There was recently a big deal made of the whole OLPC program, which produced a sub $100 laptop to help children (aswell as adults actually, should have thought about that Negroponte! Oh wait, the keyboard is too small and rubbery for adults to use…) learn and play and so on and so forth and do what ever they want to do with computers. Yes, this is probably a good idea, I’m not going into the ethics at all behind it, but in general, education (if these laptops help promote such a thing) is good. As Sir Francis Bacon once said, ‘Knowledge is power.’
But surely in this day and age, with the threat of global warming and rising seas and adverse weather conditions, not to mention other such non related things like terrorism and coups, a laptop is not sufficient to solve these problems. True, it wasn’t designed to do such things, it is around to promote education for children and adults alike, be that in Africa or Alabama. What is really needed, is something that may well stand a better chance of solving these problems, something that may have an effect on carbon emissions, or the rising seas…
Well, at CES, or most likely before that (the exact date is largely irrelevant!) the people’s car was launched. I’m not referring to any VW (VolksWagen -> Folk’s Wagon -> People’s Car), I’m talking about Tata Motors’s $2500 ‘1-Lakh’ Nano. A car made with the intent and purpose that everyone is now able to afford a car. While that’s good, looking at the specs in more detail make it clear that this runs on petrol… a product of a fossil fuel and thus produces Carbon emissions and uses oil. Wouldn’t some renewable energy, or hydrogen fuel cells (granted they are more expensive) work miles better? If they plan to do what they say and make it so everyone can afford to buy it, then surely they don’t want it relying on such a thing as petrol! That age is surely over – at least when developing something that will be widely used in a country such as India!
Thus some project, along the lines of OLPC, yet maybe backed (and financed too anyone?) with some good industrial support that doesn’t leave halfway through and make a competing product would be suitable. Hence the OCPF – One Car Per Family. Yes, it sounds like some smalltown anti-(multiple) car association, but only in the same way that the OLPC programme could be a similar group lobbying to decrease the number of laptops children have! The aim of such a program would be to create and manufacture a cheap automobile, suitable for ‘everyone’ and running on ‘as environmentally friendly as possible’ sources.

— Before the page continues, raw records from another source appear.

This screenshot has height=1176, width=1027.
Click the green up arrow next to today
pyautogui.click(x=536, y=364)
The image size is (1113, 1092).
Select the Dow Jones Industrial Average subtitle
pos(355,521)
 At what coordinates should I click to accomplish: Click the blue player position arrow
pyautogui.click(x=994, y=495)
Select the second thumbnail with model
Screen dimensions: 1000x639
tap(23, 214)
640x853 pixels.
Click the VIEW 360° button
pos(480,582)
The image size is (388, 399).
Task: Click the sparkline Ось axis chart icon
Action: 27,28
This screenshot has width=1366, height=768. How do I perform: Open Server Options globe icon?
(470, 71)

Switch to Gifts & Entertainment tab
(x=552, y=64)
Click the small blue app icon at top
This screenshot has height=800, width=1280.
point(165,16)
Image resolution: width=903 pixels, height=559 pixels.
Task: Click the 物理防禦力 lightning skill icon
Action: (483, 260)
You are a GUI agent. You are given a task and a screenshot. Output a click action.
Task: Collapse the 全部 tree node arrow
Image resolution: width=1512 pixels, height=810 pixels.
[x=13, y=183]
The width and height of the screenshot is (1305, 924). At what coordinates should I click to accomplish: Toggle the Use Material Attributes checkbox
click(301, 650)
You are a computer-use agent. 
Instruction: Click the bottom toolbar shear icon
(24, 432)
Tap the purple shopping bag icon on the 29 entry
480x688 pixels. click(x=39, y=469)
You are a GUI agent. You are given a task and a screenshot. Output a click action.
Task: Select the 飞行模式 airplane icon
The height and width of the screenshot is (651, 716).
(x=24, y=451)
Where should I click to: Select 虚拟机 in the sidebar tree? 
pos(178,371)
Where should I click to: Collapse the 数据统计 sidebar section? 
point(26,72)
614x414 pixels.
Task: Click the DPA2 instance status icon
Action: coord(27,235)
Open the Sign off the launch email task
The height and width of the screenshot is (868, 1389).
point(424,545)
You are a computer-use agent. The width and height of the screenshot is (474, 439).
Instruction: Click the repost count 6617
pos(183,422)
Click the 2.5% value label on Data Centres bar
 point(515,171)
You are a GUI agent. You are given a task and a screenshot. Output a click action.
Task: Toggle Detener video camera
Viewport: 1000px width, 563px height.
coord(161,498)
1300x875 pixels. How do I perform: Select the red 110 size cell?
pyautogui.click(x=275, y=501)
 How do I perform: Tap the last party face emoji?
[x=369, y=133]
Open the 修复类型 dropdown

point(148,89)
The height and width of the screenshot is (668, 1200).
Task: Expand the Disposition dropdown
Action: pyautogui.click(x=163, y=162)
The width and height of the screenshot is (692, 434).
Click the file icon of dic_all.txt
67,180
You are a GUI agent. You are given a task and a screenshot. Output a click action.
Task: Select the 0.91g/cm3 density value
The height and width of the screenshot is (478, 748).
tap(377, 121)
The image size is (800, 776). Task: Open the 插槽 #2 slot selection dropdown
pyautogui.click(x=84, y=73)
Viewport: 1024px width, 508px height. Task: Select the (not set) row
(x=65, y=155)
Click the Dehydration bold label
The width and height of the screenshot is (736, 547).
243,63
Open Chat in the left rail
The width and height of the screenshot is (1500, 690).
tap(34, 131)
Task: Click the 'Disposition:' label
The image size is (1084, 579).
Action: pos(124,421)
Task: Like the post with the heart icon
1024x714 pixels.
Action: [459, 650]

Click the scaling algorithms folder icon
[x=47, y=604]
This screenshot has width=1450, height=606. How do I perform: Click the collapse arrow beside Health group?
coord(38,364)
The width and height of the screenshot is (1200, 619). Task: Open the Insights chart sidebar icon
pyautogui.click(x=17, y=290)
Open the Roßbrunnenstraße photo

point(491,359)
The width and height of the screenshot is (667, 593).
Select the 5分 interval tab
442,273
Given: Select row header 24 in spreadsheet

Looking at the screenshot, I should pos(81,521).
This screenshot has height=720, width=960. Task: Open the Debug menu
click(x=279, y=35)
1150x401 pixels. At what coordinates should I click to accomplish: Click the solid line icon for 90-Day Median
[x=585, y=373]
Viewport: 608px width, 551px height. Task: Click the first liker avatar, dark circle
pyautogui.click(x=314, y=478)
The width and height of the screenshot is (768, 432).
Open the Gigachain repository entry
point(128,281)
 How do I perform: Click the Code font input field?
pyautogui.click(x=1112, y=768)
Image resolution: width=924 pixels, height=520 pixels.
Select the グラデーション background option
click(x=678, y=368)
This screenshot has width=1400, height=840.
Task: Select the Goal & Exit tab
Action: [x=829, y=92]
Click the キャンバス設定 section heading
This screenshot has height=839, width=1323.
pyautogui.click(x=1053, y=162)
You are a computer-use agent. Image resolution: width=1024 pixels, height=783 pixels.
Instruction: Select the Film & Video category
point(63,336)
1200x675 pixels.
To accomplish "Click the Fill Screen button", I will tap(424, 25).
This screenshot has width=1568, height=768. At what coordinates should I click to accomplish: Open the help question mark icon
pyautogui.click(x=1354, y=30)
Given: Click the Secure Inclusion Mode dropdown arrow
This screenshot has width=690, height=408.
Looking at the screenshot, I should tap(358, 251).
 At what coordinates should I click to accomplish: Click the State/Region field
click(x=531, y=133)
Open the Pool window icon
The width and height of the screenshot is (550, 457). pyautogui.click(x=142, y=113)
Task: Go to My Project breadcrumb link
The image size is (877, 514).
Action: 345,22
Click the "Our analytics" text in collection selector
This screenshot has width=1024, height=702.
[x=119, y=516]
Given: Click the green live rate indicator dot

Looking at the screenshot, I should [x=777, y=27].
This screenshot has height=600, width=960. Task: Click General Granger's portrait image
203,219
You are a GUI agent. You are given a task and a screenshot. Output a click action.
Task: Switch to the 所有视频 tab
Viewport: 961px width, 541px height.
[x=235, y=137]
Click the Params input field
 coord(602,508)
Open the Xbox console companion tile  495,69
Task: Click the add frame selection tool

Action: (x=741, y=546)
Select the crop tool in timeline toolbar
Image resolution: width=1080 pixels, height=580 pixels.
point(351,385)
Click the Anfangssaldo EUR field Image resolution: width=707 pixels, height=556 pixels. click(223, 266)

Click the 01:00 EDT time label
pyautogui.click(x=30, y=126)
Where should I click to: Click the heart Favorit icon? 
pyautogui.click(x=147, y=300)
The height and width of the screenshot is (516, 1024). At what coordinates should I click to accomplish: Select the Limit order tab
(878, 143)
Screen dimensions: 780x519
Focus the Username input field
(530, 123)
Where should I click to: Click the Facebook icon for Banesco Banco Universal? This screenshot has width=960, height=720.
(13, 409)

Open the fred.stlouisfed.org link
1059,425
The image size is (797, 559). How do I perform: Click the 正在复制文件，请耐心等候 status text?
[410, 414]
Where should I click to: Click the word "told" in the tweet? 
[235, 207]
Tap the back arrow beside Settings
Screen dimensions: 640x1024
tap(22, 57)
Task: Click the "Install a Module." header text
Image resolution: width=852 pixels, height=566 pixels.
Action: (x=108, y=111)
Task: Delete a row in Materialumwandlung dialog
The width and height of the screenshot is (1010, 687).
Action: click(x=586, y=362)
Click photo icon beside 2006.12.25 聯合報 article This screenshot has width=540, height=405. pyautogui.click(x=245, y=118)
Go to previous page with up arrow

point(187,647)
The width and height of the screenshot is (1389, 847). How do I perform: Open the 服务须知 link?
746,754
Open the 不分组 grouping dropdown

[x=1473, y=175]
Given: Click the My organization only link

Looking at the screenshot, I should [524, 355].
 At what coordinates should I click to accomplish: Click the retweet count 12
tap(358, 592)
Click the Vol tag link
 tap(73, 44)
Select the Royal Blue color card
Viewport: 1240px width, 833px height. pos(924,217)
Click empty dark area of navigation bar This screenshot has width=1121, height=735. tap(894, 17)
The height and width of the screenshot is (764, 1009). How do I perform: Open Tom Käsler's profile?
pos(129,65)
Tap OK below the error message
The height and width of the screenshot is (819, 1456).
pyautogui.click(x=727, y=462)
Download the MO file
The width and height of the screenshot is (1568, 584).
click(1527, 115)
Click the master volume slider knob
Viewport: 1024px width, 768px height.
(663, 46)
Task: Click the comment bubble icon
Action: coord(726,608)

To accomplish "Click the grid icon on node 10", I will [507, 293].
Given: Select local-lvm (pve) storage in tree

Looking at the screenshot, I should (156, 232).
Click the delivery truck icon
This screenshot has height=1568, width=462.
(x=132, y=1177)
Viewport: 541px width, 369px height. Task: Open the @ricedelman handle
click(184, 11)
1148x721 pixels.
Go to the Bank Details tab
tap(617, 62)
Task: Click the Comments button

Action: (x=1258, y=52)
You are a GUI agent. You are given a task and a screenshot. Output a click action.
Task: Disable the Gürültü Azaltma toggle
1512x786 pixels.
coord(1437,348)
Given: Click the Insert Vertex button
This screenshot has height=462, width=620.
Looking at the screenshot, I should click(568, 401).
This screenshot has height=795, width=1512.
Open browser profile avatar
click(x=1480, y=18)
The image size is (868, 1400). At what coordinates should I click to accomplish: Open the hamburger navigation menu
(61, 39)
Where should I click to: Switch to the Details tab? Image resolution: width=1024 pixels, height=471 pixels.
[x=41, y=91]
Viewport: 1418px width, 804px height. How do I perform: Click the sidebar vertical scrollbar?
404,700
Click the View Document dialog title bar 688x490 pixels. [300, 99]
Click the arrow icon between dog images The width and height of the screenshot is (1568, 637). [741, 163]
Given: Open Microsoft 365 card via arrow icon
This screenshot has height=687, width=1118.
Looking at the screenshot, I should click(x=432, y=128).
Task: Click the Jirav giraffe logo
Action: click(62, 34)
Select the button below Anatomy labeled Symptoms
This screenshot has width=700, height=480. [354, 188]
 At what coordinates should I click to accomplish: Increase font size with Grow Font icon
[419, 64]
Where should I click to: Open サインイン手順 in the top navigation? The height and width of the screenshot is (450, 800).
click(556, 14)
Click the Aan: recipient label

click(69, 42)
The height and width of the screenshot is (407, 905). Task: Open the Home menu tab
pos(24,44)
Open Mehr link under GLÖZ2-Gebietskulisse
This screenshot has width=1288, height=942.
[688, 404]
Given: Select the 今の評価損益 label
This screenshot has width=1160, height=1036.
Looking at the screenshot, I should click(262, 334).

It probably is a hard thing to sort out, taking time, money and effort that people can’t necessarily spare, but something like this is needed! The technology exists and is all the time getting faster, more efficient and people are coming up with new designs – take, for example the Automotive X Prize. One competitor has a vehicle – the Aptera Typ-1, that does a good 340mpg. Now something of that magnitude would be good for a potential OCPF program.